В конце концов, мне уже не двадцать. В двадцать еще позволительно думать, что любовь — это стиль жизни.
Но мне стукнуло сорок, и я поседел, правда, я родился в мае — и это все, что у меня осталось общего с весной.
Я, что называется, зрелый мужчина. Я, в конце концов, имею право на зрелость ума, ту столь хваленную зрелость, которая неумолимо наводит на мысль о хорошо выдержанном сыре.
Мне уже непозволительно — иначе я рискую показаться смешным и неприличным — сказать, что все, что я сделал стоящего в жизни, я сделал под взглядом любви и что Лига защиты прав человека, война в Испании, Королевские военно-воздушные силы и т. д. — все это было для меня лишь способом ухаживания. Если бы мне все еще было двадцать, я мог бы вам сказать, например, что в эскадрилье, при вылете, на рассвете, есть свой способ надевать шлем, очки, складывать парашют и пролетать в трех метрах от земли, — это оттого, что перед глазами у вас женщина. Есть свой способ выгуливать крылья под пулеметным дождем, пикировать на противника и поливать его огнем, пока он не взорвется, — это небо, брошенное к ее ногам. А еще есть свой способ вылезать из кабины, снимать перчатки и шагать по земле в оглушительной тишине — это уже как прикосновение рук, обвивающих вас. Но о таких вещах не говорят.
Мужество — это тоже представление, которое складывается у нас о любви.
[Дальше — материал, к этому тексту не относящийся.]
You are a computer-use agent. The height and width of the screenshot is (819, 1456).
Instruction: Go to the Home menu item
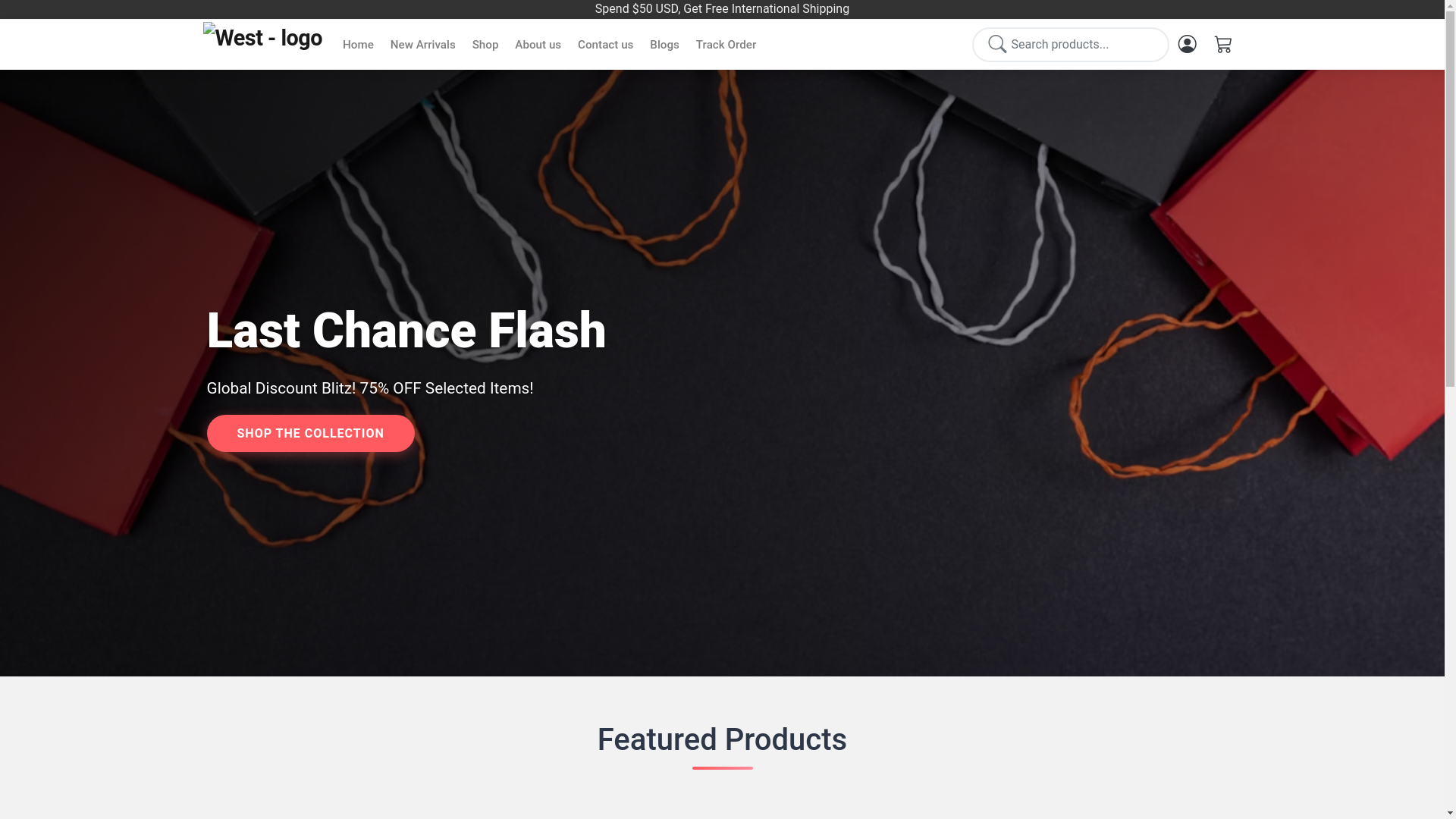coord(358,45)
Но о таких вещах не говорят.
Он повернулся и бросил на остальных холодный и равнодушный взгляд — так одеваются, готовясь к выходу.
Ла Марн допил водку и разглядывал вишню на дне бокала.
Они ничем не могли помочь друг другу: они были среди мужчин. Единственная женщина, которая там была, — девица легкого поведения: она сидела за стойкой бара, в своем гнезде из чернобурок. Шлюха, подумал Ла Марн, то есть unisex. И он с отвращением отвернулся.